I had left over garden tomatoes and chili meat, chuck 80/20, in the freezer. So, I am trying Marcella Hazan's recipe with my All-Clad copper core pan. So does this look right? Now I guess I need a bunch of hours on the fresh frozen tomatoes, right? The tomatoes are thawed. It turns out if you freeze a fresh tomato when you thaw it out the skins peel right off. I peeled all the tomatoes before I added them. I used a Chardonnay wine. I tripled the recipe since I had 2.2 lbs of meat. I may use a stick blender toward the end to make everything smaller. This is not something I normally cook.

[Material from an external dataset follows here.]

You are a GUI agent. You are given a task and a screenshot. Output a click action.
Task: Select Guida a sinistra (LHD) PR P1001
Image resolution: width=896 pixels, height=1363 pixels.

So, I guess it is done? It cooked about 6 hours maybe a little less. Bottom picture. The All-Clad copper core 5 qt sauté' pan worked fine. I am not sure what it is supposed to taste like but it is smooth with a depth of flavors.

I guess I could do a better job on the carrots and celery next time. The onion cooked away but not the carrots and celery. 

PS
Am I mixing up ragu and Bolognese sauce? I googled Marcella Hazan ragu and this is what came up.

Marcella Hazan’s Bolognese Sauce Recipe - NYT Cooking (nytimes.com)

PPS
I just saw the Test Kitchen do a ragu without tomatoes. They cooked pork butt. So, I now thinking I am still on target and we really are talking Bolognese sauce which might be 1 form of ragu, ragu being a general title.


----------



## Nemo (Aug 23, 2021)

It looks the right consistency but I usually cut the carrot and celery finer, so you can barely see them in the finished product. I do a fine julienne then slice it finely across the batons. Great test of wedging resistance (in the whole carrot) and food shedding (in the final dice). The beef grains also look a little large, so maybe need a bit more separating when the meat is added. Marcella recommends using a fork IIRC. I use this:









Hackit – Kitchen Utensil Red (Made in Australia) | Victoria's Basement







www.victoriasbasement.com.au





I think that ragu is the Bolognese name for their meat sauce. It's apparently not uncommon for the Bolognese to use ground pork as well as ground beef.


----------



## ptolemy (Aug 23, 2021)

I made few of these in 8qt pans (all-clad tk tondeau and falk 8.4qt) and I found it to be lacking in size. Now I use a 19qt 3.5mm copper + tin lined rondeau I got from edihillerin. I make 1 large batch with about 15 lbs of meat, 2 bottles of wine, etc etc (kinda my own recipe made from few others I liked) I freeze the rest in 4qt contrainers (makes about 4 full ones) and it lasts me for months...

It def works well, since I now make it 2-3 times a year, vs 6-7. But, is it worth paying $700+ for a pot it? Only you can decide that . I sold 6 pots to justify that 1... but I am a bit crazy


----------



## coxhaus (Aug 23, 2021)

Nemo said:


> It looks the right consistency but I usually cut the carrot and celery finer, so you can barely see them in the finished product. I do a fine julienne then slice it finely across the batons. Greatest of wedging resistance (in the whole carrot) and food shedding (in the final dice). The beef grains also look a little large, so maybe need a bit more separating when the meat is added. Marcella recommends using a fork IIRC. I use this:
> 
> 
> 
> ...



I actually own one of those utensils. I have never cooked this before as I have never eaten Bolognese before either. If I cook it again, I will do better on the carrots and celery as I have no reference point since I have never eaten it before. The meat really kind of cooked apart. I wondered if I cooked it too long.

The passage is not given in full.